→ REQUIRED WORK:
Retyping all the entries exactly is the whole task.

Collected data entries:

------

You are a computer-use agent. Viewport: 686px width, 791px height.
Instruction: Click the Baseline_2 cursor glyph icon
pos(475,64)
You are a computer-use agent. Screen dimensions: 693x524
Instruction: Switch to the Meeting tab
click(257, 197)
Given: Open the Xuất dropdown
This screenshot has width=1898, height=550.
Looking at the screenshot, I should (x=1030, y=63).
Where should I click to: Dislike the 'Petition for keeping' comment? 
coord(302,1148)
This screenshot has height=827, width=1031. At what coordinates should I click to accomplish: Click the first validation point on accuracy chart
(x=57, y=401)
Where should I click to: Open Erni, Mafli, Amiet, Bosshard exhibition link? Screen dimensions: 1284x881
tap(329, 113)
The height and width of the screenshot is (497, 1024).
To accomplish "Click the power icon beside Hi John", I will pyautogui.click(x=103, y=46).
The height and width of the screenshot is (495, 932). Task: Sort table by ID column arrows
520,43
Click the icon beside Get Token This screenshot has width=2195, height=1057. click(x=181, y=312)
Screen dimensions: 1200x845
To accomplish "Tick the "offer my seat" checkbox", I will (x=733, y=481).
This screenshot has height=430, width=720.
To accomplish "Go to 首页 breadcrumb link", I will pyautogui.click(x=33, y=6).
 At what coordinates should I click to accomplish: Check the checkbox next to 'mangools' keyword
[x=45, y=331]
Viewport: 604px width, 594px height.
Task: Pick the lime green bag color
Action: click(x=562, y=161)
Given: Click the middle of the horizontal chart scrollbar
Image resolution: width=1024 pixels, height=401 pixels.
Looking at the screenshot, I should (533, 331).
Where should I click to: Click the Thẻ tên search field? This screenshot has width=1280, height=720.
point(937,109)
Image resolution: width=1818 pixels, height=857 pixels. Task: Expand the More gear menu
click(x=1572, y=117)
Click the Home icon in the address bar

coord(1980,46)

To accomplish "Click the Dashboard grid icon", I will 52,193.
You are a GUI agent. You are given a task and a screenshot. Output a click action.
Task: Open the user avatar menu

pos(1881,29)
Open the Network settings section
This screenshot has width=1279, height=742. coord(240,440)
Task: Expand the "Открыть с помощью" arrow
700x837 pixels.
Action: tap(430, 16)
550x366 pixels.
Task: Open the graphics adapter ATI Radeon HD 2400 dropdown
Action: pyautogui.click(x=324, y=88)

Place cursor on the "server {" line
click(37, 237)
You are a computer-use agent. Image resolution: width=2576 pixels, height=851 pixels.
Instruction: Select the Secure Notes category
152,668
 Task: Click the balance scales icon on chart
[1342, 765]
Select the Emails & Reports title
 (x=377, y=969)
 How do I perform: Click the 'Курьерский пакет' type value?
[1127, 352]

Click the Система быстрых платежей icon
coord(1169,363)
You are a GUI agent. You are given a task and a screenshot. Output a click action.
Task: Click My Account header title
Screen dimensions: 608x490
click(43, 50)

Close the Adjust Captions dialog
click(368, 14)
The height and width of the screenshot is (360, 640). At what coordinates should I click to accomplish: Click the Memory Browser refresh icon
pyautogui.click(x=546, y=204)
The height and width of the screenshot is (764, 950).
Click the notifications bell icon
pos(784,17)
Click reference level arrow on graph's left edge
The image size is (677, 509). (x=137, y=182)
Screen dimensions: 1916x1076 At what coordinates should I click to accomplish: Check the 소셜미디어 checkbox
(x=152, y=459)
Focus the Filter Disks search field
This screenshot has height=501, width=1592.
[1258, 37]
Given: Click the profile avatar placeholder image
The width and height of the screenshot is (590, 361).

------

→ OUTPUT BELOW:
You are a computer-use agent. Viewport: 686px width, 791px height.
Instruction: Click the Baseline_2 cursor glyph icon
pos(475,64)
You are a computer-use agent. Screen dimensions: 693x524
Instruction: Switch to the Meeting tab
click(257, 197)
Given: Open the Xuất dropdown
This screenshot has width=1898, height=550.
Looking at the screenshot, I should (x=1030, y=63).
Where should I click to: Dislike the 'Petition for keeping' comment? 
coord(302,1148)
This screenshot has height=827, width=1031. At what coordinates should I click to accomplish: Click the first validation point on accuracy chart
(x=57, y=401)
Where should I click to: Open Erni, Mafli, Amiet, Bosshard exhibition link? Screen dimensions: 1284x881
tap(329, 113)
The height and width of the screenshot is (497, 1024).
To accomplish "Click the power icon beside Hi John", I will pyautogui.click(x=103, y=46).
The height and width of the screenshot is (495, 932). Task: Sort table by ID column arrows
520,43
Click the icon beside Get Token This screenshot has width=2195, height=1057. click(x=181, y=312)
Screen dimensions: 1200x845
To accomplish "Tick the "offer my seat" checkbox", I will (x=733, y=481).
This screenshot has height=430, width=720.
To accomplish "Go to 首页 breadcrumb link", I will pyautogui.click(x=33, y=6).
 At what coordinates should I click to accomplish: Check the checkbox next to 'mangools' keyword
[x=45, y=331]
Viewport: 604px width, 594px height.
Task: Pick the lime green bag color
Action: click(x=562, y=161)
Given: Click the middle of the horizontal chart scrollbar
Image resolution: width=1024 pixels, height=401 pixels.
Looking at the screenshot, I should (533, 331).
Where should I click to: Click the Thẻ tên search field? This screenshot has width=1280, height=720.
point(937,109)
Image resolution: width=1818 pixels, height=857 pixels. Task: Expand the More gear menu
click(x=1572, y=117)
Click the Home icon in the address bar

coord(1980,46)

To accomplish "Click the Dashboard grid icon", I will 52,193.
You are a GUI agent. You are given a task and a screenshot. Output a click action.
Task: Open the user avatar menu

pos(1881,29)
Open the Network settings section
This screenshot has width=1279, height=742. coord(240,440)
Task: Expand the "Открыть с помощью" arrow
700x837 pixels.
Action: tap(430, 16)
550x366 pixels.
Task: Open the graphics adapter ATI Radeon HD 2400 dropdown
Action: pyautogui.click(x=324, y=88)

Place cursor on the "server {" line
click(37, 237)
You are a computer-use agent. Image resolution: width=2576 pixels, height=851 pixels.
Instruction: Select the Secure Notes category
152,668
 Task: Click the balance scales icon on chart
[1342, 765]
Select the Emails & Reports title
 (x=377, y=969)
 How do I perform: Click the 'Курьерский пакет' type value?
[1127, 352]

Click the Система быстрых платежей icon
coord(1169,363)
You are a GUI agent. You are given a task and a screenshot. Output a click action.
Task: Click My Account header title
Screen dimensions: 608x490
click(43, 50)

Close the Adjust Captions dialog
click(368, 14)
The height and width of the screenshot is (360, 640). At what coordinates should I click to accomplish: Click the Memory Browser refresh icon
pyautogui.click(x=546, y=204)
The height and width of the screenshot is (764, 950).
Click the notifications bell icon
pos(784,17)
Click reference level arrow on graph's left edge
The image size is (677, 509). (x=137, y=182)
Screen dimensions: 1916x1076 At what coordinates should I click to accomplish: Check the 소셜미디어 checkbox
(x=152, y=459)
Focus the Filter Disks search field
This screenshot has height=501, width=1592.
[1258, 37]
Given: Click the profile avatar placeholder image
The width and height of the screenshot is (590, 361).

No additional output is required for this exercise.